• PASSAGE SHOWN
══════════

One of the more incredible visuals is not a hang-ten on a drop-jaw swell, but  a 26-mile wave along the Severn Estuary caused by a tidal surge that “bore riders” catch and ride for its duration.  Another good segment is an interview with Chris Hines, the sustainability director of the Eden Project, a huge charity dedicated to education and, among other things, the environment. Hines explains the inception of the Eco Surfboard, which bills itself as the world’s most sustainable.  Unlike traditional Hawaiian boards made of koa and wili wili trees, Eco’s are 40% plant-based blank, laminated in hemp cloth and a bio-resin.

As the show points out, most surfers are already going “green,” setting up a number of organizations to help protect the shores they love so much. Surfers Path, which co-produces On the Push, is responsible for the first “eco-friendly” surf magazine, printed on 100% recycled paper, printed with soy ink.

══════════

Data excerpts
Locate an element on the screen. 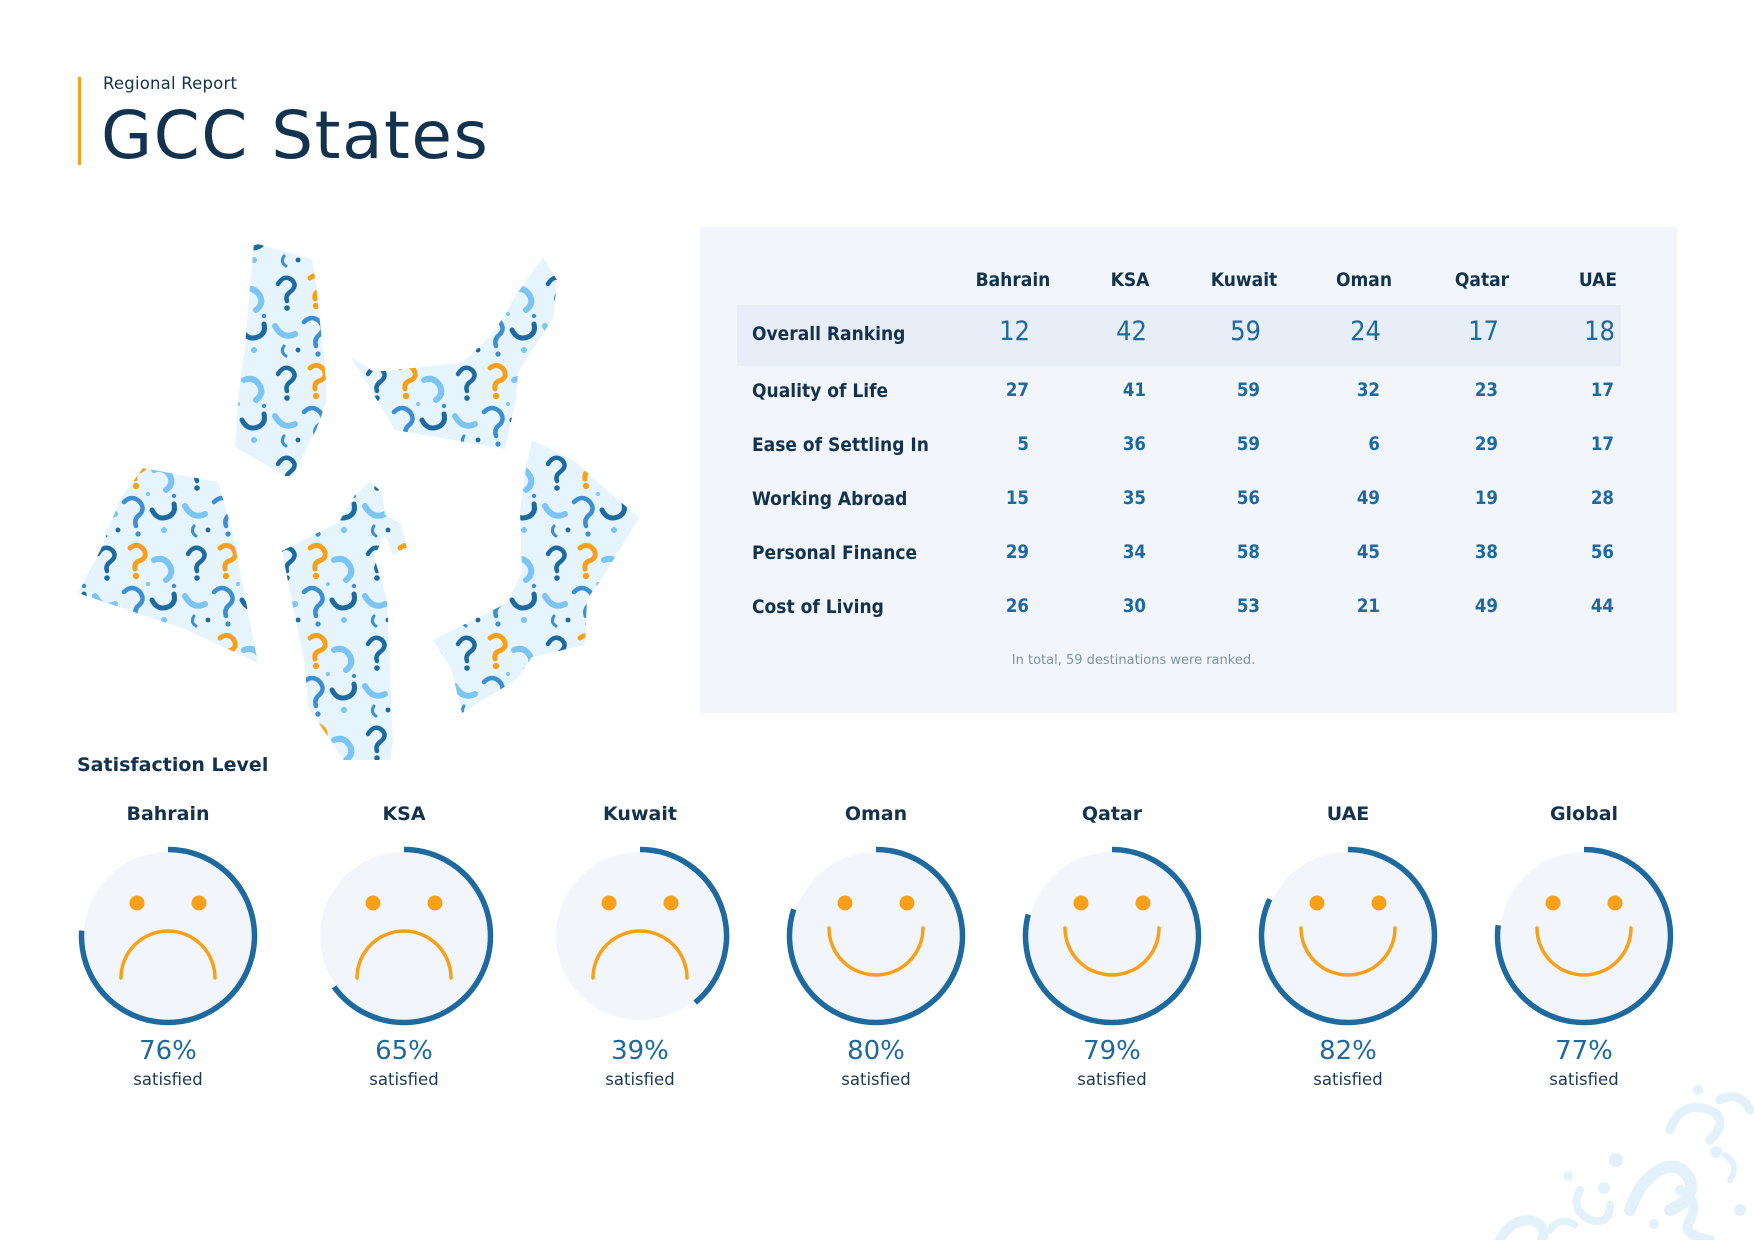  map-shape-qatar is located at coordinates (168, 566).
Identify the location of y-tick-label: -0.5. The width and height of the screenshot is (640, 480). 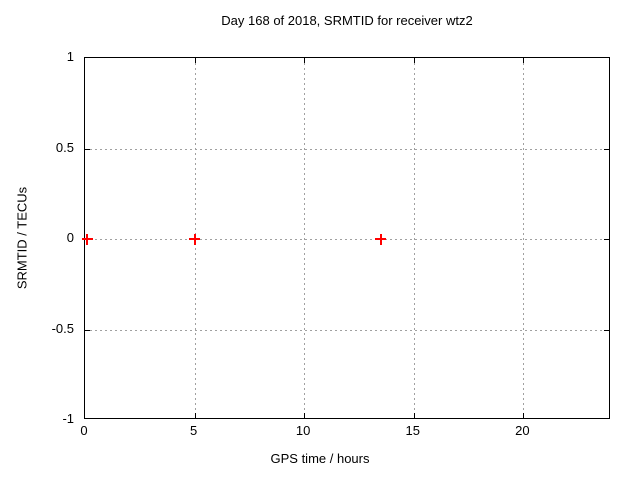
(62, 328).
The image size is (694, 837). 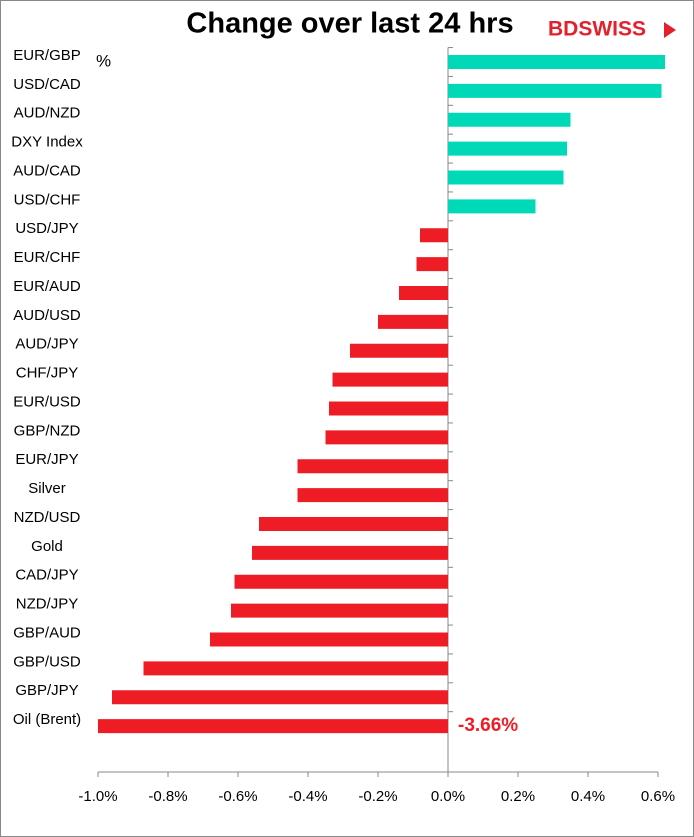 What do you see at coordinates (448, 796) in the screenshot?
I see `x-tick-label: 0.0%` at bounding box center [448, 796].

══════════

• TASKS AND EXERCISES
(1) List every material the passage on eco-friendly surfing names as used to make surfboards or a surf magazine.
(2) Answer these questions using the passage on eco-friendly surfing.
(a) How long is the wave along the Severn Estuary?
(b) What position does Chris Hines hold at the Eden Project?
(c) Which organization co-produces On the Push?

• TASK-BY-TASK SOLUTIONS
(1)
Koa
Wili wili
Plant-based blank (40%)
Hemp cloth
Bio-resin
Recycled paper (100%)
Soy ink

(2)
(a) 26 miles
(b) Sustainability director
(c) Surfers Path